Misgivings raised as U.S. prepares to speed death penalty appeals


The Associated Press
Friday, August 31, 2007

WASHINGTON: Since capital punishment was reinstated in the United States three decades ago, 124 people awaiting execution have been exonerated. For some prisoners, the appeals process provided time to prove their innocence.

Now a move by the government to speed up appeals has alarmed death penalty opponents, and even some supporters, who worry that innocent people could be put to death.

The unease involves a new law that would give the U.S. attorney general, instead of judges, the power to shorten some deadlines for appeals if programs are established to ensure convicts get competent lawyers.

Supporters of the law argue that families of victims suffer when executions are delayed, because they have to wait for perpetrators to face justice. Proponents also say that the long wait between sentencing and execution blunts the deterrent effect they believe makes criminals think twice before murdering.

"These cases are being reconsidered in a lot more detail than they need to be," says Kent Scheidegger, legal director of the Criminal Justice Legal Foundation, a victims' rights group based in California. "Justice can't take this long."

Some lawmakers, defense lawyers and human rights groups believe the attorney general, as the supervisor of U.S. prosecutors, should not be made responsible for ensuring the rights of convicts.

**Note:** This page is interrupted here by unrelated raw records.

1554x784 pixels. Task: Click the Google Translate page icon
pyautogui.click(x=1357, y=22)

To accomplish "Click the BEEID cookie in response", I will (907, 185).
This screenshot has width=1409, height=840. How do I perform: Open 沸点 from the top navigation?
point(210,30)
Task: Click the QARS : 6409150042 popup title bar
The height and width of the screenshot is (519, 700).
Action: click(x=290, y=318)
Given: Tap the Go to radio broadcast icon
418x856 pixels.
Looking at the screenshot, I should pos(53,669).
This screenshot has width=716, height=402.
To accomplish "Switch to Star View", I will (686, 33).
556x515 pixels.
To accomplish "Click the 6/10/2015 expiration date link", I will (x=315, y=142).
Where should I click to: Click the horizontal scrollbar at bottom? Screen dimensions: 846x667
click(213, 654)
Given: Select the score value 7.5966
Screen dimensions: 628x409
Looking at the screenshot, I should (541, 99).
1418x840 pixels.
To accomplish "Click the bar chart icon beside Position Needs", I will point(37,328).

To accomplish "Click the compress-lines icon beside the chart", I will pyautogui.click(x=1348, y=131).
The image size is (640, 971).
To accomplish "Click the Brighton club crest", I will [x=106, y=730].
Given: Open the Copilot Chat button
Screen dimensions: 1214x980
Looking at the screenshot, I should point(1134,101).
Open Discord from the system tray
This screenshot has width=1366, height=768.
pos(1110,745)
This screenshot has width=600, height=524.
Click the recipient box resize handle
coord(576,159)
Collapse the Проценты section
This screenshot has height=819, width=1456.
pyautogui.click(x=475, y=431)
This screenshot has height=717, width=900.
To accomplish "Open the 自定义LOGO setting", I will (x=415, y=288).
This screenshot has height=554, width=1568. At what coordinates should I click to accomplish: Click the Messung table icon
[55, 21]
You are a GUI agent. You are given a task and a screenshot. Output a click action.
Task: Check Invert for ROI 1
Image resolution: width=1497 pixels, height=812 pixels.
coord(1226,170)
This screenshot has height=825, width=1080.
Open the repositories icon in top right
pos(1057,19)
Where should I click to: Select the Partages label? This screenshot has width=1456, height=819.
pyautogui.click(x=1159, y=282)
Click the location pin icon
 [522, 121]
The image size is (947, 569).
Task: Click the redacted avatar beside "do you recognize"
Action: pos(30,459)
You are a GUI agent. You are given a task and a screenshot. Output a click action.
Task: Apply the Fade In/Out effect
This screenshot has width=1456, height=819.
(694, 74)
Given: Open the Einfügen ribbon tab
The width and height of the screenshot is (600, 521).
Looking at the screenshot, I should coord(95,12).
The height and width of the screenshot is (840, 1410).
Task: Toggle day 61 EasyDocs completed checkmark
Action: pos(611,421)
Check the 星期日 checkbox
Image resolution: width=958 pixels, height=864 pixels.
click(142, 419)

Some of these opponents hope Monday's resignation of Attorney General Alberto Gonzales could provide an opportunity to alter or repeal the law.

The law, approved last year but not yet implemented, would affect only appeals in state courts, which try most death penalty cases. Thirty-eight of 50 U.S. states allow the death penalty, though some have suspended executions. While polls show most Americans favor capital punishment, support has been eroding amid reports of injustices.

Among the concerns, some death row convicts have lost their chances to appeal because of mistakes by state-appointed lawyers. Last year, the American Civil Liberties Union documented 16 death penalty cases in Florida alone, where lawyers missed deadlines.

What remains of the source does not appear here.